Countermeasures: How Insurers Use AI to Detect Fraud

While criminals use AI to commit fraud, insurers are increasingly leveraging AI themselves to detect such fraud [1][2][5]. Advanced algorithms are being deployed to identify unusual patterns, such as a sudden spike in claim submissions within a short period, or atypical behaviour in digital application processes [2]. Insurers also use AI to detect deepfakes and manipulations in images or audio [2]. A key strategy involves requesting multiple photos of damage from different angles — a task still difficult for AI to consistently and convincingly replicate [2]. Furthermore, insurers are adopting a more integrated approach: they are sharing more information about dangerous patterns and detected fraudsters across companies, reducing the chances of successful fraud across multiple insurers [1][4][5]. This collaboration is facilitated through the External Referral Register (EVR), which recorded 3,567 fraud incidents in 2024 [1][3][4][5].

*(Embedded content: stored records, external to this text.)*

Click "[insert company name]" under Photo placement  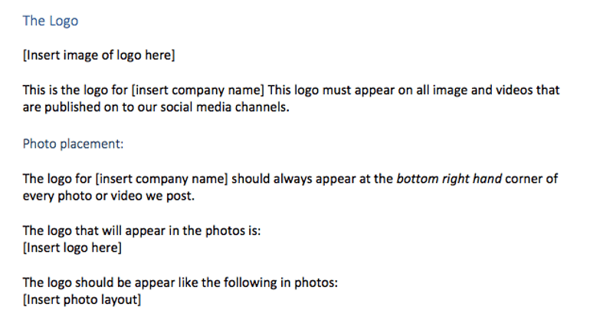(x=162, y=179)
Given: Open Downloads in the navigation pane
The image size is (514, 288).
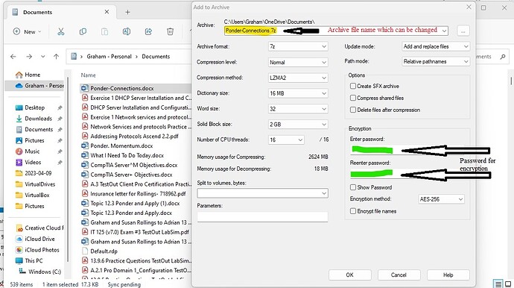Looking at the screenshot, I should pyautogui.click(x=38, y=119).
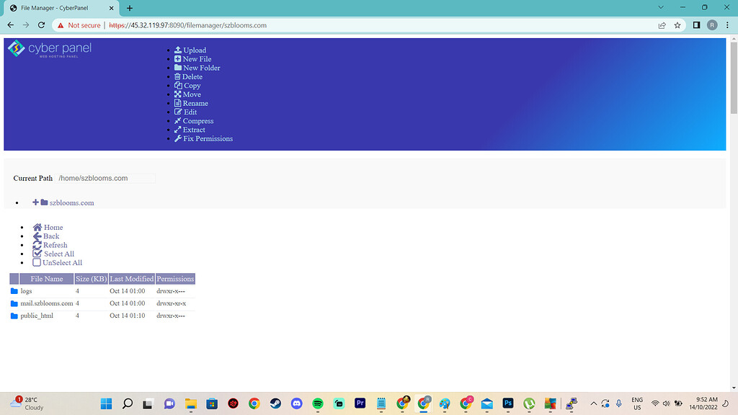
Task: Select the Fix Permissions wrench icon
Action: [178, 138]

According to general director Richard Weurding of the Dutch Association of Insurers, many modern fraud threats are cyber-related and becoming increasingly sophisticated [1][4][5]. The combination of AI and cybercrime poses a growing risk, with fraudsters attempting to steal internal insurer data through deceptive communication, such as emails or phone calls that appear to come from senior management [2]. To combat these threats, cooperation is crucial. In 2024, the Centre for Combating Insurance Crime (CBV) shared 258 cyber incident advisories with the sector, processed 3,138 incident reports, and handled 2,033 inquiries from insurers and law enforcement [1][5]. The CBV also received 96 anonymous tips from members of the public who suspected fraud [1][5]. This knowledge exchange helps insurers respond swiftly to new fraud tactics and prevents criminals from applying the same schemes across multiple insurers [1][4][5].

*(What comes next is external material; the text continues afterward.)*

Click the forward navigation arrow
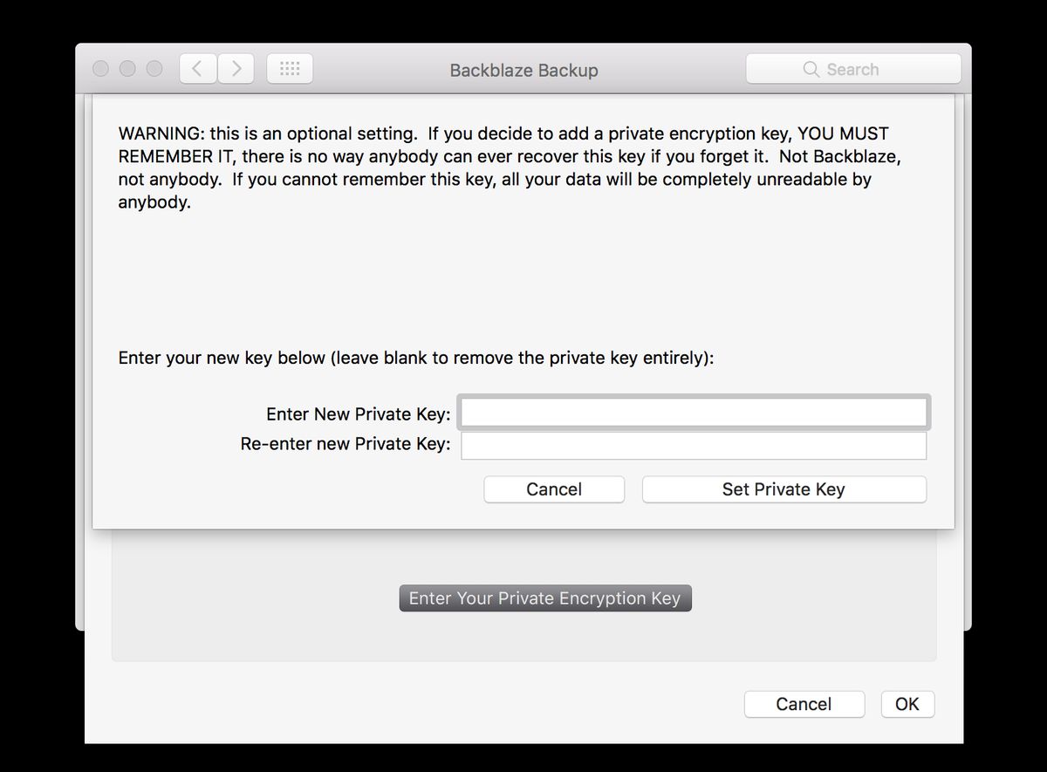Image resolution: width=1047 pixels, height=772 pixels. coord(236,69)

Impact on Premiums and Trust in the System

The rise in fraud has direct consequences for the premiums consumers pay. Due to the identification of 9,070 fraud cases in 2024, insurers saved €95.6 million, nearly €10 million more than in 2023 [1][2][3][5]. While this amount represents a substantial financial saving for the sector, it also underscores the scale of the damage caused by unauthorized claims [1][5]. According to the Dutch Association of Insurers, it is vital to fight fraud to prevent ‘honest customers from unnecessarily paying higher premiums’ [1][4][5]. When fraud is confirmed, insurers take strict measures, including rejecting claims, terminating policies, recovering investigation costs, and reporting to the police [1][2][3][5]. In 2024, 3,567 fraudsters were registered in the joint alert system, the EVR, significantly limiting their future access to insurance [1][3][5].

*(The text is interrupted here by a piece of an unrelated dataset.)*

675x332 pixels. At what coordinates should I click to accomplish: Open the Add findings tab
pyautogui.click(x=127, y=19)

The New Challenge: Human ‘Gut Feeling’ as the First Line of Defence

Despite advances in technology, the Dutch Association of Insurers emphasizes that the human ‘gut feeling’ cannot be replaced by technical tools [2]. Staff are encouraged to remain vigilant: they must be alert to unusual signals, such as atypical communication or uncomfortable details in a claim [2]. The association warns that anyone within an insurer could face ‘sophisticated attempts by malicious actors through individual email, app, or phone traffic’ at any time [2]. The new policy vision ‘Resilient and Alert’, launched in November 2024, highlights the need for innovation and awareness across the sector, particularly in light of the rise of AI [5]. Insurers continue to invest in both technology and human capacity to sustainably combat fraud [1][2][5].